Para strażników zniknęła za chmurami. Dął wiatr, niepokojąc porywami nizinę. To właśnie ten wiatr, wiejący od Embruddocku, rozsnuwał wici pożaru. Dym był już gęstszy niż chmury. Jak całun osnuł wszystkie żywe istoty — przyjaciół i wrogów — rozproszone po nizinie. Spowił wszystko. Z dymem napływał swąd spalenizny. Hen w górze leciały na wschód stada gęsi.
Figurki ludzkie, skupione wokół pary rogatych zwierząt, reprezentowały trzy pokolenia. Zaczęły się przesuwać w niknącym z oczu pejzażu. Miały przeżyć, chociaż wszyscy inni zginęli, chociaż kzahhn triumfował, albowiem to się właśnie wydarzyło.
W płomieniach trawiących Embruddock rodziło się nowe. Na Helikonii pod ancipitalną maską Wutry szalał Siwa — bóg śmierci i odrodzenia.

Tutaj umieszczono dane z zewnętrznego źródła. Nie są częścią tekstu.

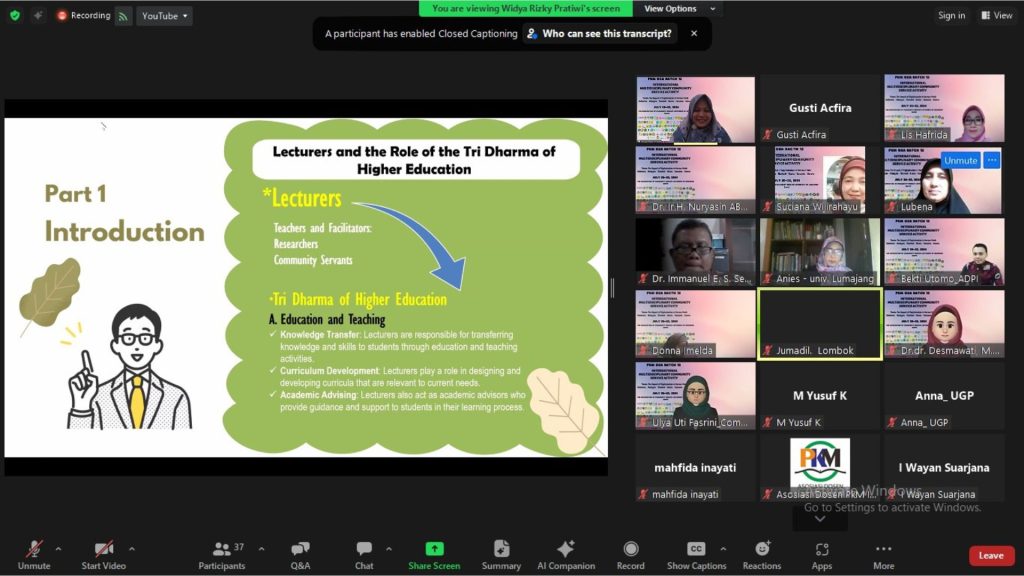1024x576 pixels.
Task: Expand audio options arrow beside Unmute
Action: (x=58, y=548)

Zaćmienie było teraz całkowite.
Jeśli wierzysz, że dawniej wszystko już było, ale
Ludzie wszyscy zginęli w strasznym słońca upale
Albo runęły miasta w nagłym trzęsieniu ziemi,
Albo woda, wezbrana deszczami przeciągłymi,
Miasta i wsie zalała, granice skradłszy brzegom —
Musisz swój umysł skłonić do potwierdzenia tego,
Że i ziemia, i niebo zguby swej nie uniknie
Bo jeśli świat przenosił tak liczne, tak niezwykłe
Wstrząsy i choroby, to już by ze szczętem zginął,
Gdyby się zetknął z jeszcze bardziej zgubną przyczyną.